Document section:
The Antibiotic Resistant Pathogens project, led by Prof. Mark Walker (UQ) and funded by Bioplatforms Australia (NCRIS), is generating a rich multi-omics dataset on multiple bacterial taxa isolated from patients with bacterial sepsis. Five bacterial species commonly associated with sepsis, and five strains of each species, are being cultured in the laboratory in two different growth media. Each sample is then being subjected to DNA and RNA sequencing, proteomic and metabolomic profiling to gather information about variation among and within strains across the molecular levels. This will improve our understanding of antibiotic resistance in sepsis as well as producing an excellent exemplar dataset for multi-omics research which will be of immense value to Australian and international systems biology and life science researchers.
Closely connected is the OMICS Data Services Flagship, a Research Data Services (also NCRIS-funded) project which is developing and implementing a flexible, stable cloud-based data management platform, where multi-omics data can be stored, organised and searched, then linked with downstream bioinformatics analyses set up as reproducible workflows within the platform. Finally, data can be submitted to international repositories. This platform will initially be developed to operate across the data generated from the BPA-funded initiative.
EMBL-ABR: Melbourne Bioinformatics Node members are leading the genomics data processing and developing a flexible, user-friendly data analysis platform, the Microbial Genomics Virtual Lab (mGVL). This platform hosts pre-installed, bacterial-specific analysis tools including SPAdes, prokka, and snippy. This group is also developing a set of online tutorials to train researchers in microbial genome assembly, annotation and variant calling. The EMBL-ABR: AGRF Node is performing the transcriptomics sequencing and data processing. The EMBL-ABR: QCIF Node, the EMBL-ABR: Melbourne Bioinformatics Node and other project members are contributing to the Data Management Platform for the OMICS Data Services Flagship project and leading the data chaperoning needed to submit the multi-omics data to international repositories.

Exercise set:
• A. Using the project description, say whether each statement agrees with it: (i) five strains of each of five bacterial species are grown in two different growth media; (ii) the EMBL-ABR: AGRF Node carries out the proteomic profiling; (iii) the Microbial Genomics Virtual Lab hosts tools including SPAdes, prokka, and snippy. Answer yes or no for each and quote the deciding words.
• B. Retype the part of the project description starting at "EMBL-ABR: Melbourne Bioinformatics Node members" and ending at "data to international repositories.".
The lines after this point are separate material, unconnected to the project description.

Data section:
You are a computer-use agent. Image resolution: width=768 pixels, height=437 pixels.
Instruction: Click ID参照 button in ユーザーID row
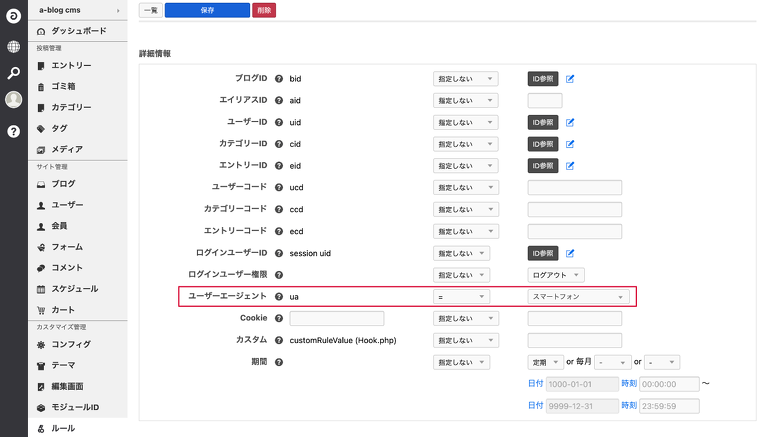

Answers given:
• A.
(i) Yes: "Five bacterial species commonly associated with sepsis, and five strains of each species, are being cultured in the laboratory in two different growth media."
(ii) No: "The EMBL-ABR: AGRF Node is performing the transcriptomics sequencing and data processing."
(iii) Yes: "This platform hosts pre-installed, bacterial-specific analysis tools including SPAdes, prokka, and snippy."

• B.
EMBL-ABR: Melbourne Bioinformatics Node members are leading the genomics data processing and developing a flexible, user-friendly data analysis platform, the Microbial Genomics Virtual Lab (mGVL). This platform hosts pre-installed, bacterial-specific analysis tools including SPAdes, prokka, and snippy. This group is also developing a set of online tutorials to train researchers in microbial genome assembly, annotation and variant calling. The EMBL-ABR: AGRF Node is performing the transcriptomics sequencing and data processing. The EMBL-ABR: QCIF Node, the EMBL-ABR: Melbourne Bioinformatics Node and other project members are contributing to the Data Management Platform for the OMICS Data Services Flagship project and leading the data chaperoning needed to submit the multi-omics data to international repositories.